カズ、16歳にかわされた…それでも絶賛「センス、技術とも高い」

[ 2011年2月5日 11:36 ]

静岡学園の後輩、MF長谷川(右)にフェイントでかわされるカズ

 静岡学園の新エース、MF長谷川竜也(2年)が4日、横浜市内で行われたJ2横浜FCの練習に参加した。6日開幕の県高校サッカー新人戦もあり、この日の午前練習だけだったが、同校の先輩、元日本代表FW三浦知良(43)から激励を受けた。紅白戦では得点の起点になるなど、1月の全国高校選手権でも注目された高い攻撃センスが光った。

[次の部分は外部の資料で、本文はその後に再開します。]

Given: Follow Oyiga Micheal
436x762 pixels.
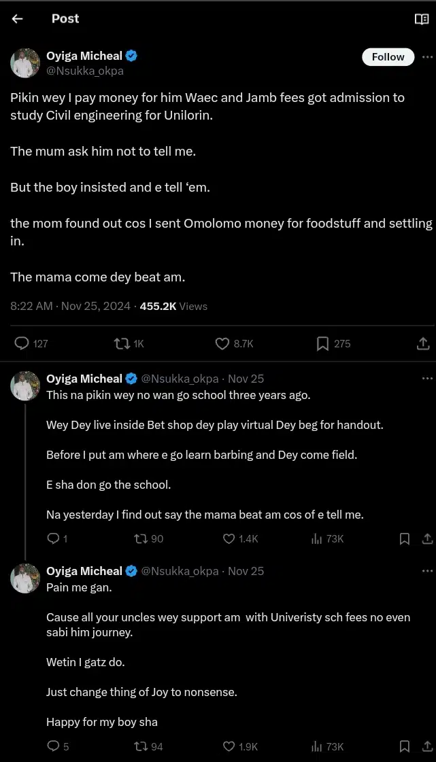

 GKを含む10対10で行われた変則ゲーム。両チームのトップ下は、長谷川とカズの“静学対決”となった。16歳の長谷川にとってカズは「自分から話しにいけませんよ」というほどの大先輩。しかしピッチではビビらなかった。前半には長谷川がフェイントでカズをかわす場面もあった。それでも「たまたま。誰か来たと思いフェイントを掛けたらカズさんだった」と気にするそぶりもない。直後にドリブルで切り込んで上げた右クロスは、得点こそならなかったが味方FWの頭にどんぴしゃ。後半にはペナルティーエリアやや外から右に出したパスがつながり、MF井手口のクロスからFW藤田のゴールに結びついた。

 自身初のプロチームの練習参加は、2日に県内で行われたU―18県選抜セレクションで、横浜FCスタッフから要請された。進路はプロ入りか大学進学か熟考中だが、サッカー選手として積極的に参加した。とはいえ最初は緊張でガチガチ。それをほぐしてくれたのは大先輩カズだった。「思い切ってやれよ」と肩を叩かれ、後輩をチームになじませていった。1メートル63の小さな体に驚く選手が多い中でも「関係ないでしょ。ペレもマラドーナも、世界を制したのは1メートル60台。(長谷川は)センス、技術とも高いものがある」とカズも光る物を感じたようだ。

 岸野靖之監督(52)も「守備面の課題もあるが、それは改善できる。前へ行く力、仕掛ける姿勢は素晴らしい。注目していきたい選手」と高く評価した。長谷川自身も「視野の広さや球際など勉強になることが多かった」と収穫を強調する。尊敬する大先輩のチームから学んだことを生かし、静岡注目の才能がさらなる飛躍を期す。